> [Try it]: Exactly reproduce the line containing "Viewport: 186px width, 241px" and all later lines to the end of the entries, leaving the pictures out of your copy.

> [Source records]:
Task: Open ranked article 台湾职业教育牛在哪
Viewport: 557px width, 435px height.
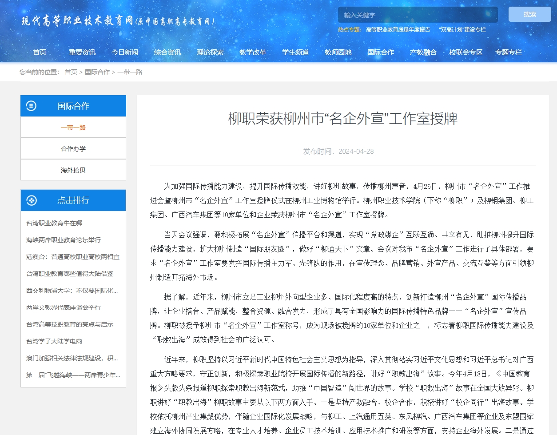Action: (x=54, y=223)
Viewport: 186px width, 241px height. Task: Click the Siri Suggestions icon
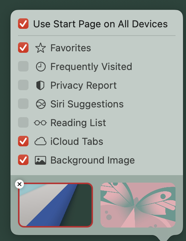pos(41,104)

> [Answer below]:
Viewport: 186px width, 241px height. Task: Click the Siri Suggestions icon
pos(41,104)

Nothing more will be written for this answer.